Seguimos contigo
El metro de la L3 llegó con su característico bullicio de siempre, y me subí casi por inercia, buscando un asiento libre, pero fue en vano. Me quedé delante de la puerta, mirando por la ventanilla.
Las luces del andén parpadearon antes de desvanecerse en la oscuridad del túnel. Me apoyé en una pared y dejé que el traqueteo del tren me envolviera, mientras mi reflejo tembloroso en el cristal se fundía con la negrura del túnel.
No pude evitar fijarme en una hoja de papel arrugada que había en el suelo del vagón. Miré con más atención y vi garabateado un tres en raya. Eso me hizo acordarme de cuando jugaba con mi abuelo, sentados en el sofá, con su tablero de madera entre nosotros.
Me reí, recordando lo que me decía siempre que yo ganaba: “Fullera, que eres una fullera”. La gracia es que era él quien hacía trampas. Siempre me quejaba, pero se hacía el sueco.
Suspiré y me incorporé, bajando la mirada y, sin darme cuenta, mis manos se cerraron en torno a un paquete de galletas que llevaba en la mochila. Mi abuela. Su recuerdo me envolvió con una calidez infinita; siempre que la veía llevaba un paquete de galletitas de estrellas de chocolate para mí en su bolso.
Sonreí con nostalgia y cerré los ojos por un instante. Y entonces, otro recuerdo apareció con la misma nitidez con la que uno reconoce una canción de la infancia. Un día en la primaria, al salir de clase, allí estaban los dos, esperándome. No los veía tan a menudo porque vivían lejos, pero en cuanto los vi, recuerdo haber corrido hacia ellos sin pensarlo dos veces. Me envolvieron en un abrazo gigantesco y mi abuela, como siempre, sacó de su bolso las galletitas que tanto me gustaban. Mi abuelo hizo algún comentario para chincharme, y yo protesté, aunque en el fondo me encantaba.
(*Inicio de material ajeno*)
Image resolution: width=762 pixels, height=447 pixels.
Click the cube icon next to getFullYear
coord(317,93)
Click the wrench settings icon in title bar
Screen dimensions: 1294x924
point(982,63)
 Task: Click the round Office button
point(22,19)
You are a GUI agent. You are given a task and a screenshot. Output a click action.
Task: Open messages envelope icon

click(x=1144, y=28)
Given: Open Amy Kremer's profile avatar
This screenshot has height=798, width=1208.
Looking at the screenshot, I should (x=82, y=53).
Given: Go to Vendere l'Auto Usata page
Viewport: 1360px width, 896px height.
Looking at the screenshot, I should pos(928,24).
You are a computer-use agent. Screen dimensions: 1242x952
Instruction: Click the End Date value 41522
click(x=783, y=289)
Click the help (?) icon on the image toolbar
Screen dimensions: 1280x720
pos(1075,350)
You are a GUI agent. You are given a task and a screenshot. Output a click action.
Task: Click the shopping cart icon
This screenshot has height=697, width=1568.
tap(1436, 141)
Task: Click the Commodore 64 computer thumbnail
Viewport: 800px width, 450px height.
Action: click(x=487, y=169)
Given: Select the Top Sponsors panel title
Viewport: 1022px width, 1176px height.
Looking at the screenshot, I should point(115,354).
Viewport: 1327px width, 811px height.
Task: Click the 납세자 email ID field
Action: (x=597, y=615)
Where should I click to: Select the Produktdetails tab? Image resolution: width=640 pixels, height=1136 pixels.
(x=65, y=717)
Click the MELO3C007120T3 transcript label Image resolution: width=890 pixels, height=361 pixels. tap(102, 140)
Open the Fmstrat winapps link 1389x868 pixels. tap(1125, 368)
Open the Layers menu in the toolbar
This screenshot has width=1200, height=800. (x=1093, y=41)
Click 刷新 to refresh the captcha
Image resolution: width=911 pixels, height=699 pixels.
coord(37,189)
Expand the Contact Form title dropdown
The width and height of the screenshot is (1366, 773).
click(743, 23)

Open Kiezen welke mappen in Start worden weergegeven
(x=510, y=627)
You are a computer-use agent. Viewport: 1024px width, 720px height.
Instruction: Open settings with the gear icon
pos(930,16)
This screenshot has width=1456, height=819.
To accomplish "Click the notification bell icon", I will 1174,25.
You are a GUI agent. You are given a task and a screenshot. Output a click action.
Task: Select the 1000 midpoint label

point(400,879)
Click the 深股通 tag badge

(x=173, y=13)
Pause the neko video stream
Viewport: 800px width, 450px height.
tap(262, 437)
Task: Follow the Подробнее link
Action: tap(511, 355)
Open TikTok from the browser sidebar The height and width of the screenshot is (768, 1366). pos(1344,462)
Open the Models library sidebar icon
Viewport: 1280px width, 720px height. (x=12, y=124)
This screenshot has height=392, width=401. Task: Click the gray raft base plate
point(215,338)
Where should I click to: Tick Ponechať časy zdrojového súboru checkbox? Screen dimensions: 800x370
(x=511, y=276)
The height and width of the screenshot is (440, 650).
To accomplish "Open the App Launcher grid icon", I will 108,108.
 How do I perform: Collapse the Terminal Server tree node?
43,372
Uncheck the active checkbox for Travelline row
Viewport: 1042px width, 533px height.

La luz de un anuncio luminoso me devolvió brevemente al presente, recordándome que estaba en el metro. Pero cuando la imagen publicitaria pasó y el túnel volvió a sumirse en la oscuridad, regresó el mismo recuerdo, pero con algo diferente. Ya no me veía a mí misma. Solo estaban ellos dos. Mi abuelo y mi abuela, sonriéndome como si estuvieran ahí delante, mirándome.
Sentí un nudo en la garganta. No sabía si era mi imaginación, si el cansancio me estaba jugando una mala pasada o si, por un instante, el tiempo se había doblado sobre sí mismo para regalarme un momento más con ellos. No me importaba. Apreté los labios, sosteniendo una lágrima que amenazaba con caer, y susurré en mi mente:
—Os echo mucho de menos.
Y, en la profunda quietud del vagón, creí escuchar sus voces, tan claras como en mis recuerdos:
—Y nosotros a ti.
El metro llegó a la siguiente estación. El reflejo se desvaneció. Me sequé una lágrima antes de que cayera por completo y salí, con el corazón encogido, pero también un poco más ligero. Las puertas del metro se cerraron con un sonido sordo detrás de mí. No lo sentí como una despedida, sino como un susurro en mi oído: “Seguimos contigo”. Sonreí, porque, en el fondo, siempre lo supe.